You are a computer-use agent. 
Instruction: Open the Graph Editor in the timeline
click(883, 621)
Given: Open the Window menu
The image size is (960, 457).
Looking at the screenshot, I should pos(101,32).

..........

[PROBLEM STATEMENT] Write the records out again with every "Open" changed to "Show" and everything else left as it is.

[EXERCISE OUTPUT]
You are a computer-use agent. 
Instruction: Show the Graph Editor in the timeline
click(883, 621)
Given: Show the Window menu
The image size is (960, 457).
Looking at the screenshot, I should pos(101,32).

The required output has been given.